Sex-based differences in cardiac gene expression and function in BDNF Val66Met mice. Sex-based differences in cardiac gene expression and function in BDNF Val66Met mice

Purpose: The goal of this study was to compare whole heart transcriptomes of hBDNF trasngenic mice to ascertain underlying molecular mechanisms for differences in cardiac function among genotypes Methods: Total RNA extracted from whole hearts of 8-week-old mice, and RNA libraries were constructed using the Illumina TruSeq Stranded Total RNA kit. Libraries were sequenced using Illumina HiSeq 3000 on paired-end-150 flow cell runs at ~32M PF reads per sample. Raw reads (fastq files) were uploaded to the Partek Flow server and pre-alignment quality assessment was performed. Mean base-call quality scores were above Phred-like values of 36 in all positions of all samples, and no hard trimming of the reads was necessary. Sequences were aligned to the mm10 assembly of the mouse genome using STAR 2.5.3a and resulting summary of reads filtered (<80) and quantified at the gene level to Ensemble transcripts 83 using Partek’s expectation maximization (E/M) annotation model. Gene counts were normalized to total read count per sample and then log-transformed (with an offset of 0.0001). To identify differentially expressed genes, statistical analysis was performed using Partek’s Gene Specific Analysis (GSA) multimodal estimation algorithm, followed by SYBR Green qPCR validation. Results: We found female-specific cardiac alterations in both heterozygous and homozygous carriers, including reduction in the gene encoding SERCA2 (Atp2a2) in homozygous Met/Met mice but more profoundly in females compared to males.
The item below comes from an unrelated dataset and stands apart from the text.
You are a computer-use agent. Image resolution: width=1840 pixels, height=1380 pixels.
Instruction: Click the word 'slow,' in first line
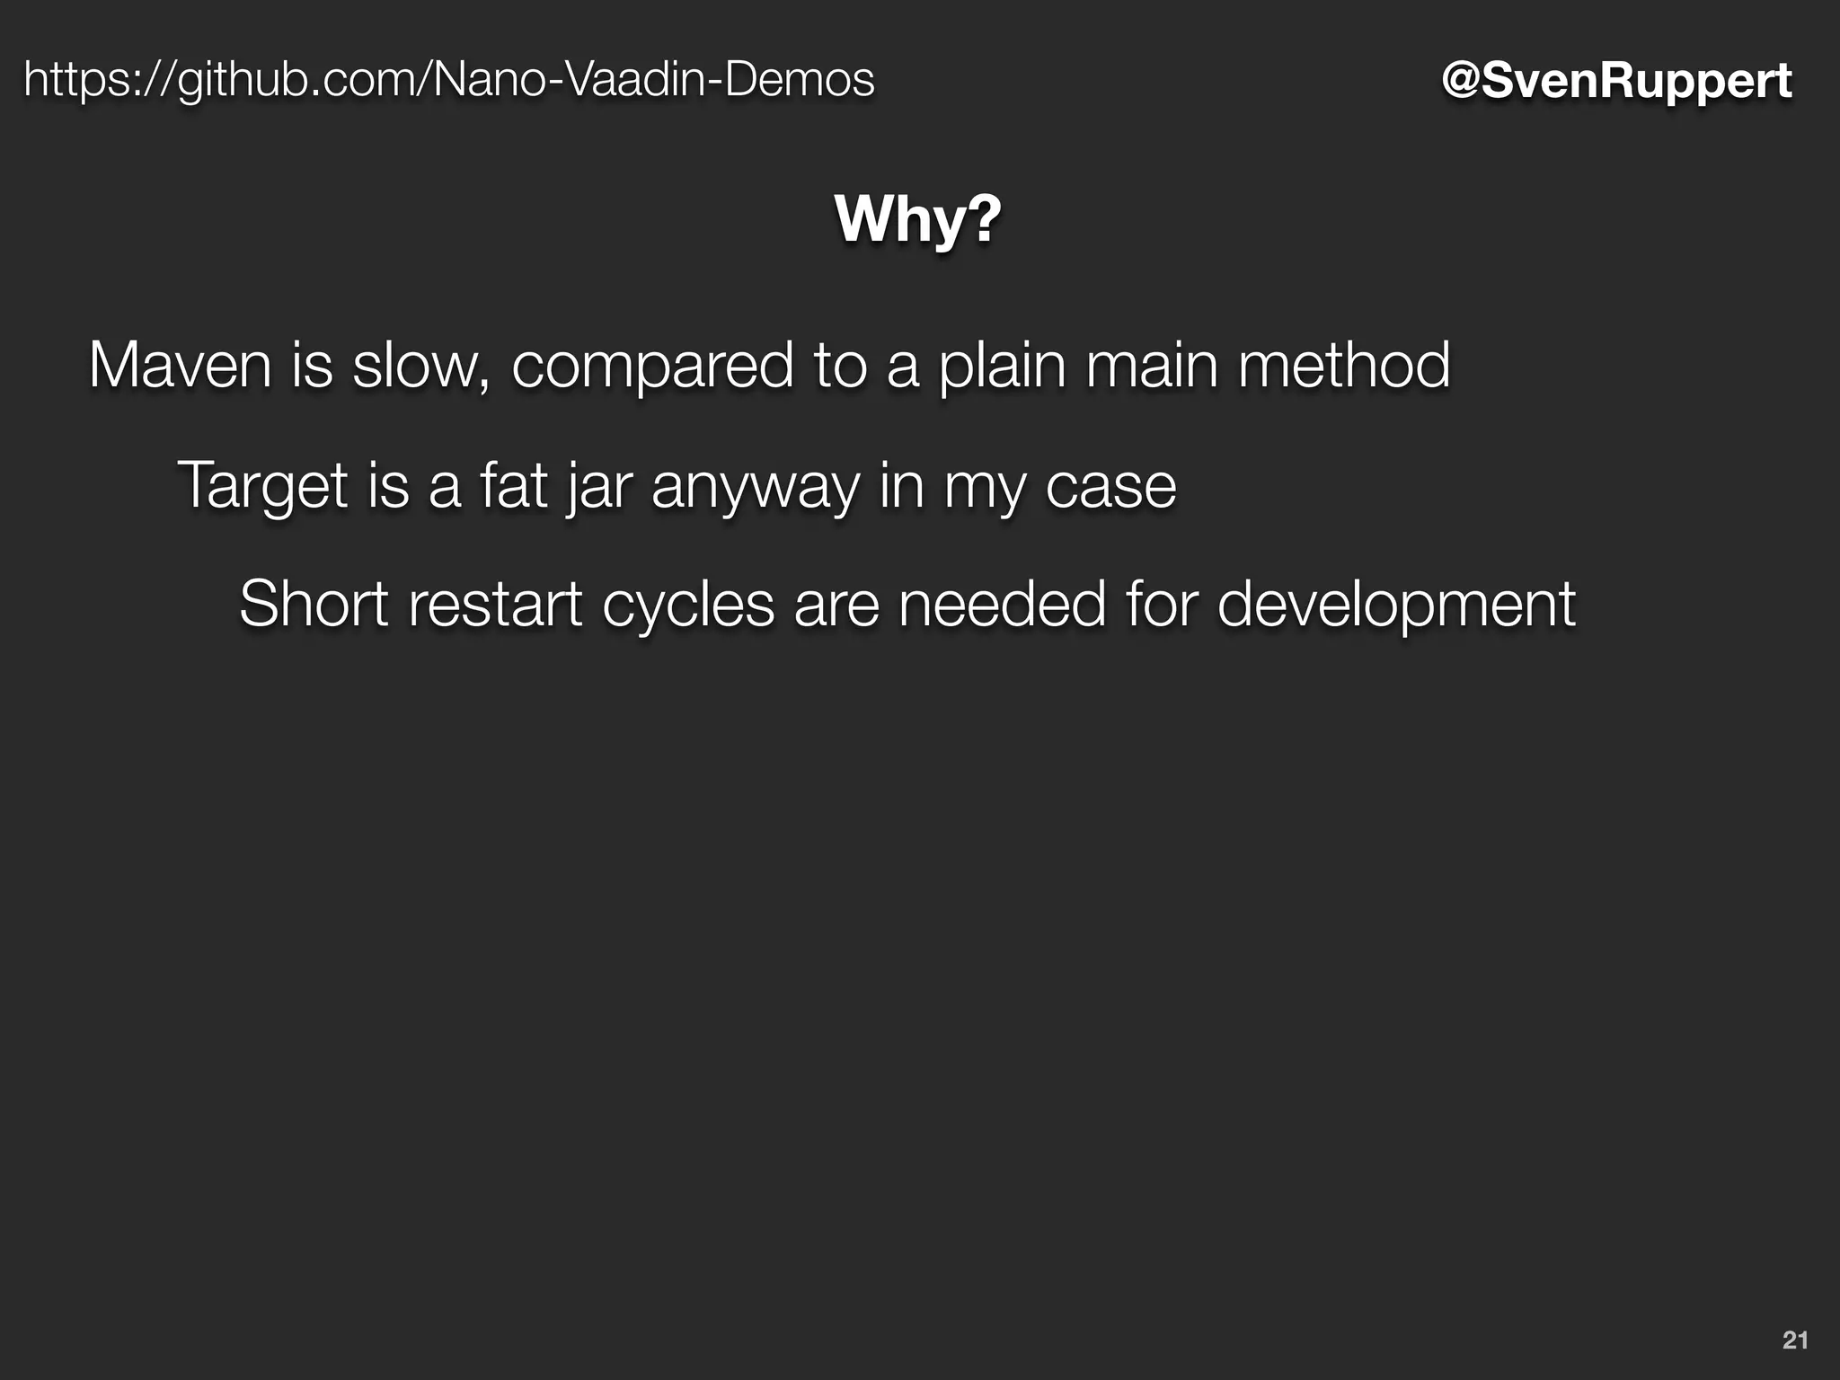421,365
Enriched functions in females with the Met allele included cardiac hypertrophy in response to stress, with down-regulation of the gene encoding titin (Tcap) and upregulation of BNP (Nppb), in line with altered cardiac functional parameters. Homozygous male mice on the other hand exhibited an inflammatory profile characterized by interferon-γ (IFN-γ)-mediated Th1 immune responses. Conclusions: . These results provide evidence for sex-based differences in how the BDNF polymorphism modifies cardiac physiology, including female-specific alterations of cardiac-specific transcripts and male-specific activation of inflammatory targets. Overall design: Whole heart mRNA profiles of 8 week old wild type (Val), hterozygous (Val/Met) and homozygous (Met) mice

本研究旨在比较人脑源性神经营养因子（human Brain-Derived Neurotrophic Factor, hBDNF）转基因小鼠的全心脏转录组，以明确不同基因型小鼠心脏功能差异的潜在分子机制。 研究方法：提取8周龄小鼠的全心脏总RNA，使用Illumina TruSeq Stranded Total RNA试剂盒构建RNA文库。采用Illumina HiSeq 3000测序平台，在双端150bp读长流通池中进行测序，每个样本约获得3200万条过滤后（PF, Pass Filter）读段。将原始读段（fastq格式文件）上传至Partek Flow服务器，并进行比对前的质量评估。所有样本的所有位点的平均碱基识别质量得分均高于类Phred质量值36，因此无需对读段进行硬修剪。使用STAR 2.5.3a将序列比对至小鼠基因组mm10组装版本，随后过滤比对读段（过滤阈值设为<80），并利用Partek的期望最大化（Expectation Maximization, E/M）注释模型，针对Ensembl 83版转录本进行基因水平定量分析。基因计数先按每个样本的总读段数进行归一化，随后进行对数转换（偏移量为0.0001）。为鉴定差异表达基因，采用Partek的基因特异性分析（Gene Specific Analysis, GSA）多峰估计算法开展统计学分析，随后通过SYBR Green定量PCR进行验证。 研究结果：本研究发现杂合子与纯合子hBDNF转基因小鼠均存在性别特异性的心脏转录组改变：纯合Met/Met小鼠中编码肌浆网钙ATP酶2（SERCA2, Atp2a2）的基因表达下调，且该下调效应在雌性小鼠中较雄性更为显著。携带Met等位基因的雌性小鼠中富集的功能通路涉及应激诱导的心肌肥厚，具体表现为编码肌联蛋白的基因（Tcap）表达下调以及B型钠尿肽（BNP, Nppb）表达上调，这与心脏功能参数的改变相一致。与之相反，纯合雄性小鼠则呈现出以干扰素-γ（IFN-γ）介导的Th1免疫反应为特征的炎症表型。 研究结论：本研究结果证实，BDNF多态性调控心脏生理的过程存在性别差异，具体表现为雌性小鼠出现心脏特异性转录本的特异性改变，而雄性小鼠则出现炎症靶点的特异性激活。 整体实验设计：包含8周龄野生型（Val）、杂合型（Val/Met）及纯合型（Met）小鼠的全心脏mRNA表达谱。